9. Tanya Cressey, Owner of Tanyacresseyphotography.com
“My best tip to photographers would be to use this time to sort out their archives! They will thank themselves for it later. And a tip for both photographers and studios would be to keep in contact with previous customers and to continue to post on social media to keep their names in people’s minds for when things get back to normal.”
10. Marissa Rossouw, Professional Photographer at Magnetic Photography
“I have found in my own studio that we as photographers will have to rethink the way we do business. The way forward will not be like we are accustomed to, thus I would say you have to adapt your business to fit in with what will trend in the future. I believe things will move more digital as we move forward with on-line businesses. Basically adapt or die.”

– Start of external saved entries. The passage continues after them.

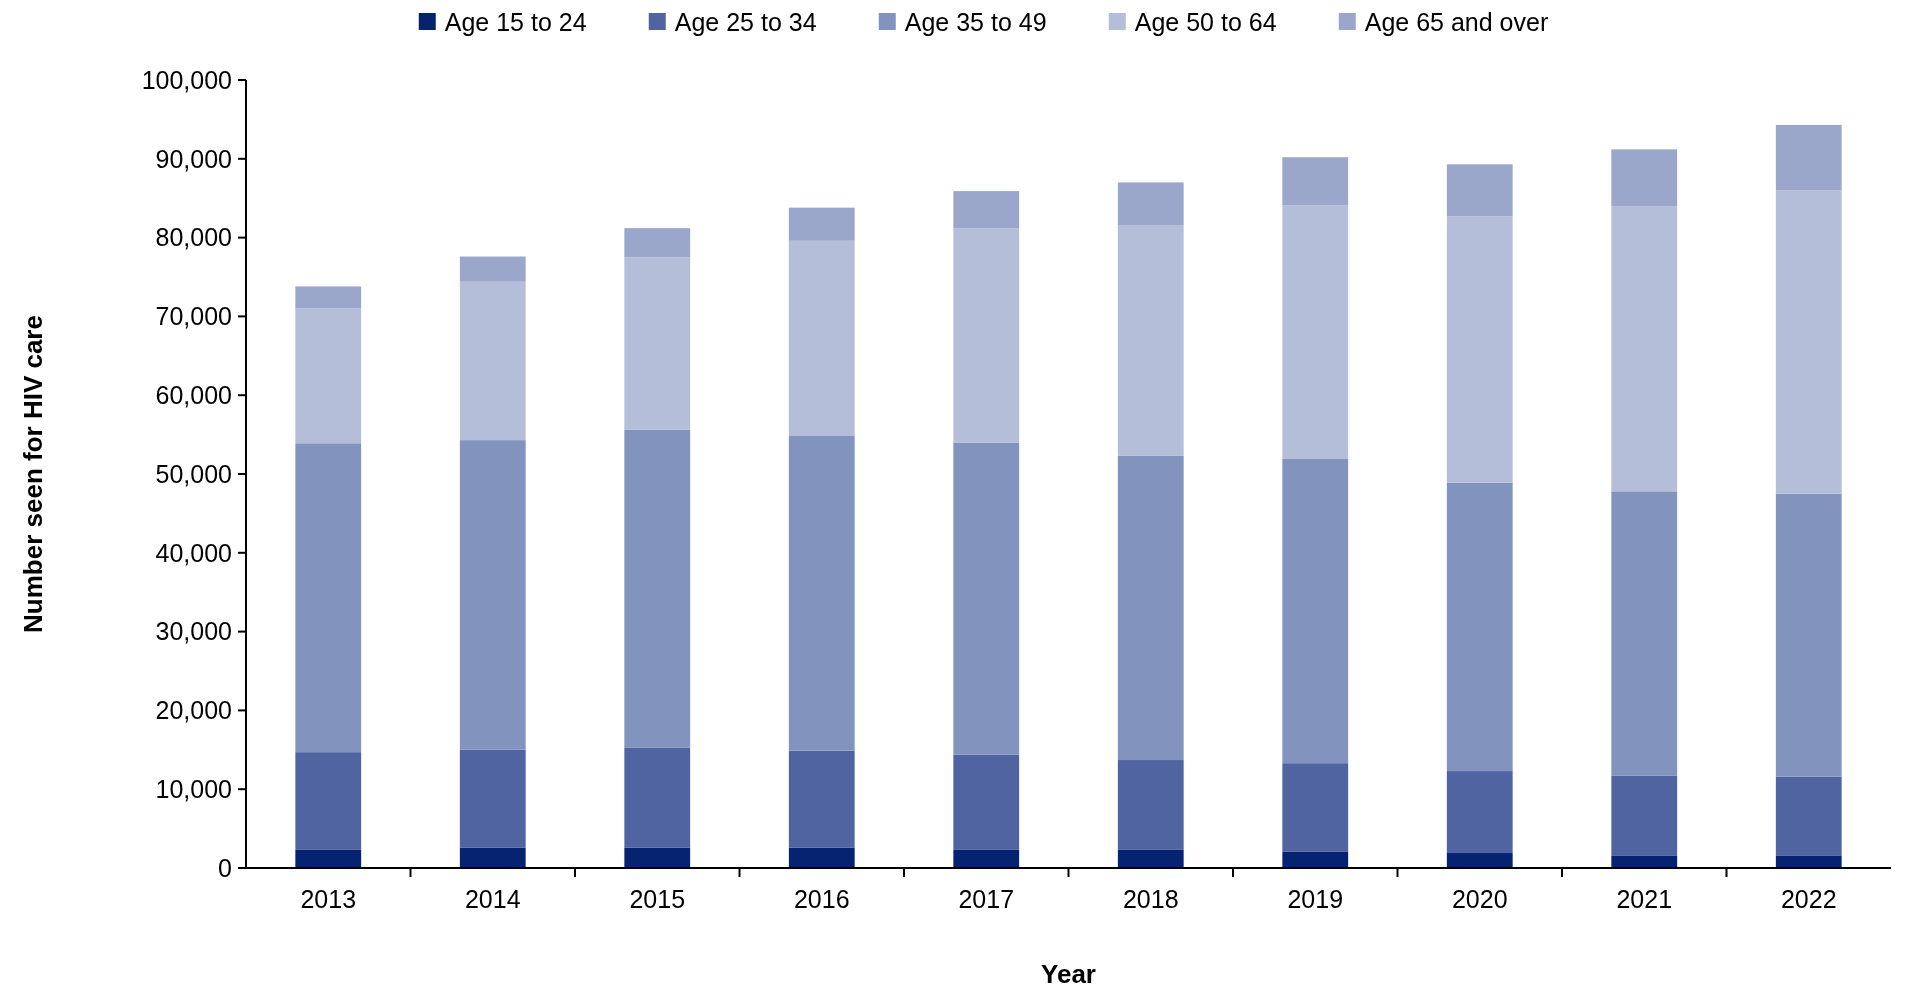 The width and height of the screenshot is (1911, 989). I want to click on x-tick-label: 2016, so click(822, 899).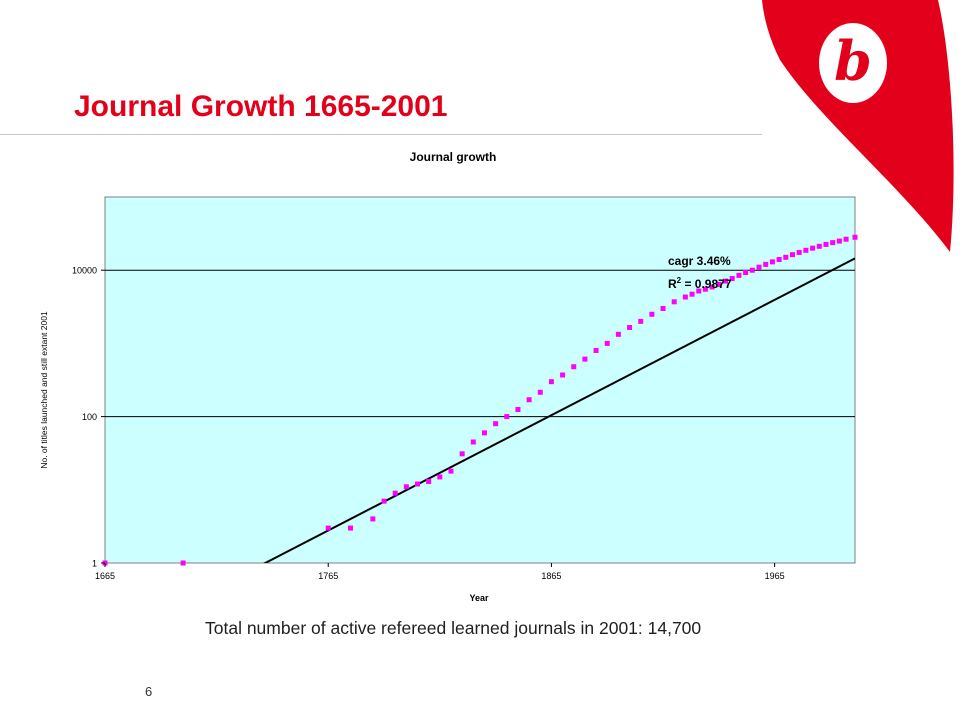  I want to click on logo-badge, so click(853, 63).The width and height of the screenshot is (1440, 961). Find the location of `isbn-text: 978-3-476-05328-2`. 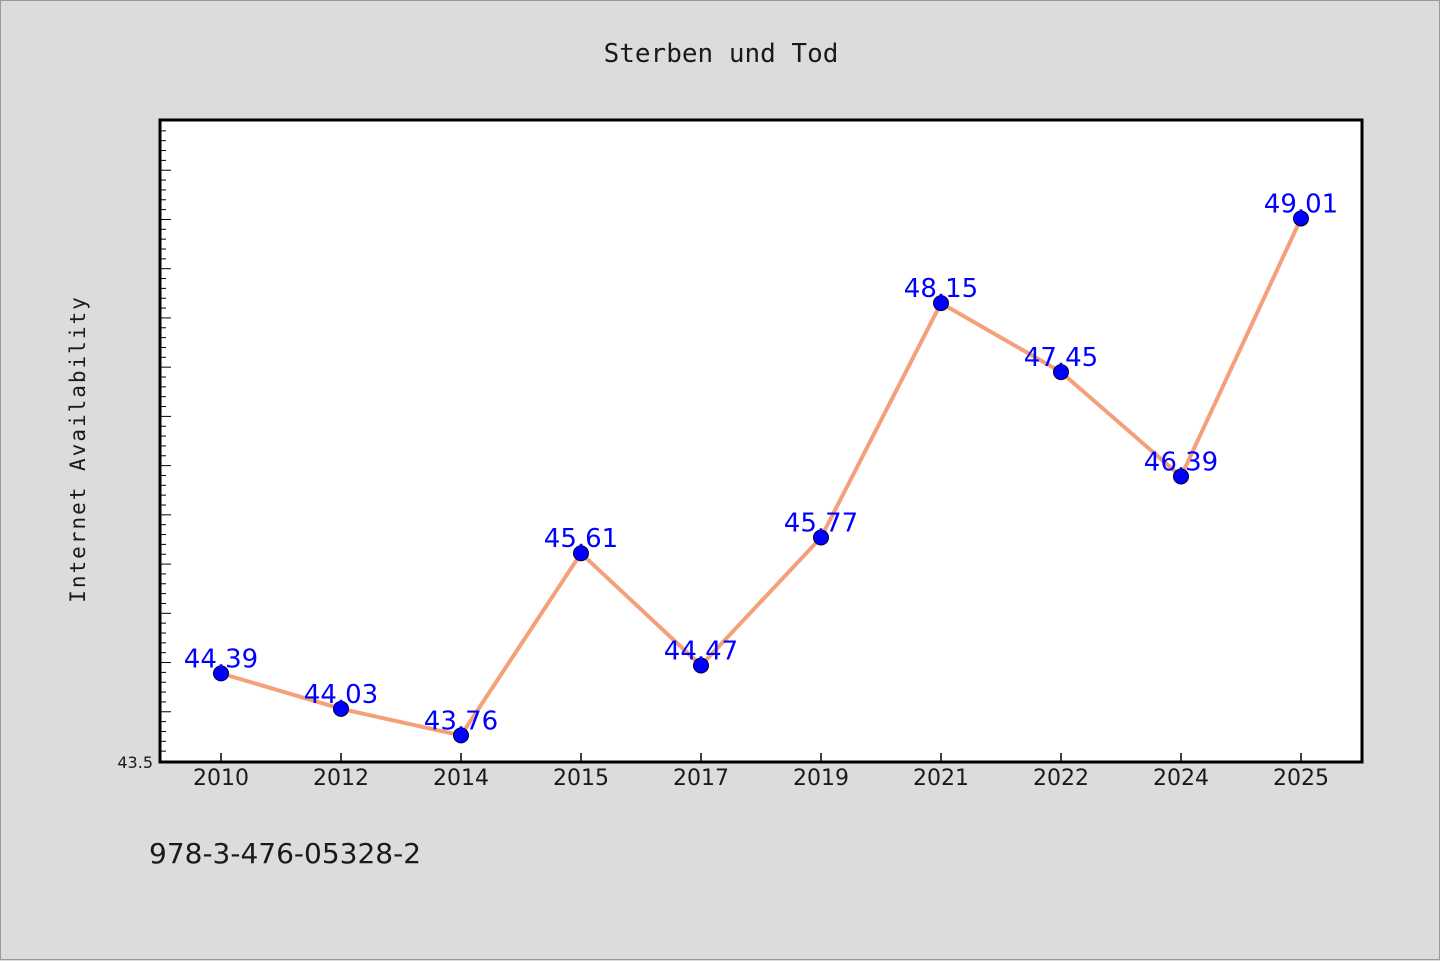

isbn-text: 978-3-476-05328-2 is located at coordinates (285, 854).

Defy the odds and carry on
With the ongoing global pandemic, a lot of us are just trying to make ends meet, but this is not the time to give up.
Although these tips may not be the ultimate and guaranteed solution to get your business up and running at full speed, they are based on real-life and current experiences of experts in the photography industry on surviving the impact of the COVID 19 crisis.
It might not seem like it now but there is an end to all of this, and the best way to cope is to keep moving forward in any way you can so you’re ready to get off the ground once the pandemic is over.